**The problem:**
Please copy out the data below, substituting "Access" for "Open" everywhere and changing nothing else. Omit the pictures.

**Input records:**

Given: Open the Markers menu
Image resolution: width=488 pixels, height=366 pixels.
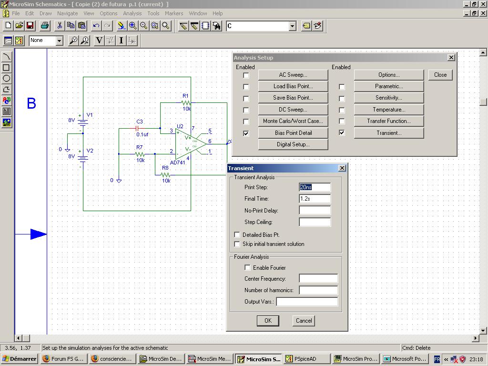Looking at the screenshot, I should coord(174,13).
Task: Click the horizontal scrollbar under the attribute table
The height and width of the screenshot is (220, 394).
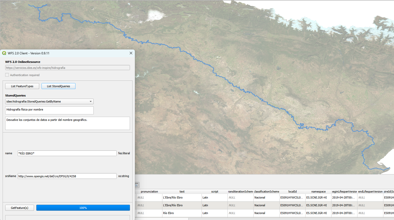Action: tap(162, 219)
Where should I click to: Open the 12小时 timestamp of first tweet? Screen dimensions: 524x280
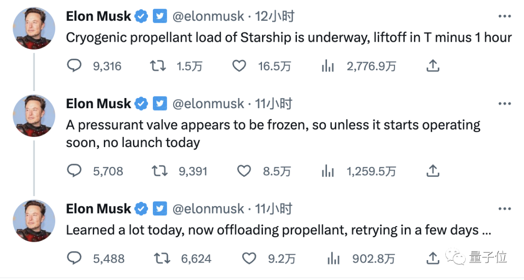tap(275, 16)
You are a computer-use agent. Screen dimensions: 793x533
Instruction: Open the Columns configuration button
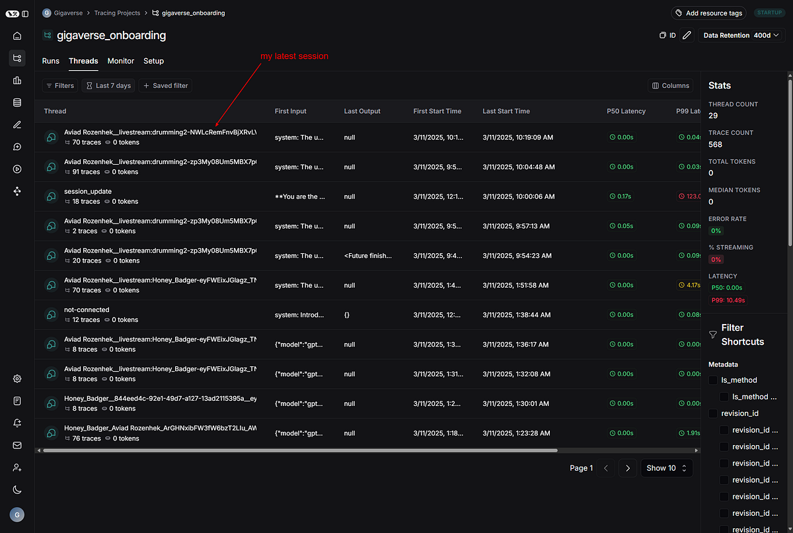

**Output below:**
Given: Access the Markers menu
Image resolution: width=488 pixels, height=366 pixels.
Looking at the screenshot, I should coord(174,13).
Task: Click the horizontal scrollbar under the attribute table
The height and width of the screenshot is (220, 394).
Action: tap(162, 219)
Where should I click to: Access the 12小时 timestamp of first tweet? Screen dimensions: 524x280
tap(275, 16)
You are a computer-use agent. Screen dimensions: 793x533
Instruction: Access the Columns configuration button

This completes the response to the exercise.